C’est la plus grande statue d’Elvis Presley au Moyen-Orient, et peut-être au monde. A Neve Ilan, petit village de 1 000 habitants à une quinzaine de kilomètres à l’ouest de Jérusalem, elle domine de ses 5 mètres l’entrée du Elvis American Diner, un restaurant accolé à une station-service.

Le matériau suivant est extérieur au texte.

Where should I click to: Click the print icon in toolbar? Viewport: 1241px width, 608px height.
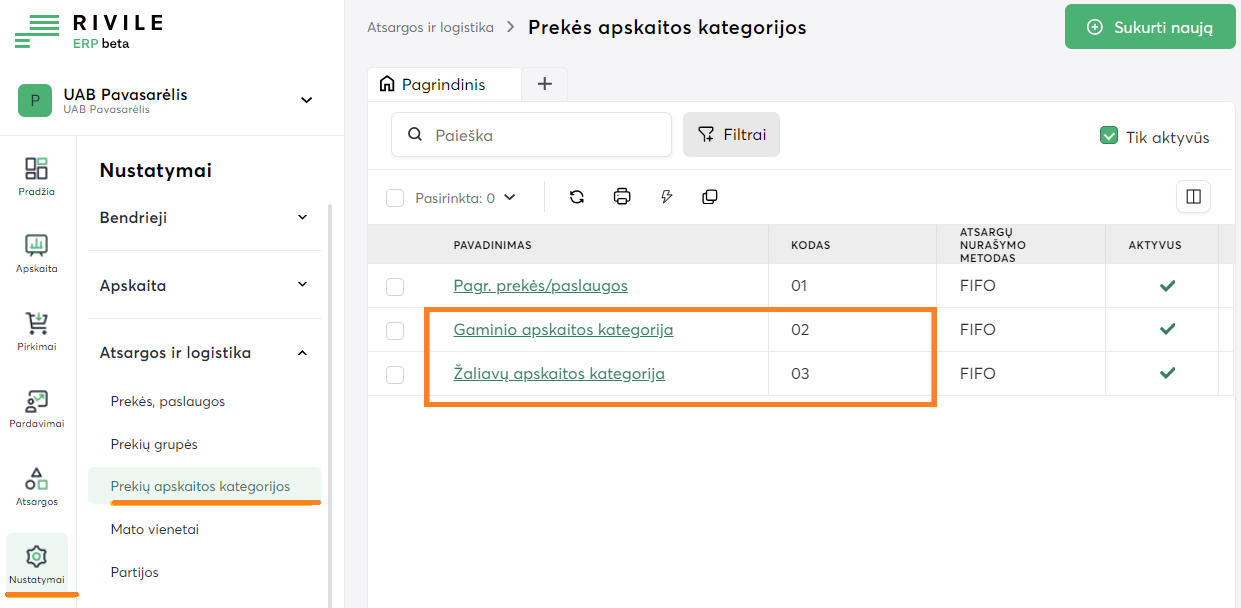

Cheveux gominés, mèche en virgule sur le front, le buste tourné vers la terre sainte.
Michael Jackson, Sylvester Stallone, ainsi que tous les présidents et premiers ministres israéliens se sont rendus dans ce diner depuis son inauguration, en 1974. Son propriétaire, Uri Yoeli, 80 ans, l’a transformé en sanctuaire dédié au « King ».
A l’intérieur, plus de 1 700 vinyles, photos et objets décoratifs côtoient, sous un plafond tapissé de saynètes rockabilly, des produits dérivés destinés à la vente : cartes postales estampillées « I saw Elvis in Eilat » et mugs empilés en cascade, frappés du logo américain de la route 66, mais détourné ici avec un autre chiffre : le 1, celui de la route qui file en contrebas.
« La route numéro 1, c’est notre route 66 à nous, les Israéliens : un axe historique, mythique », explique, en cet après-midi de décembre, Uri Yoeli, qui l’emprunte chaque jour depuis Jérusalem pour rejoindre son restaurant-musée.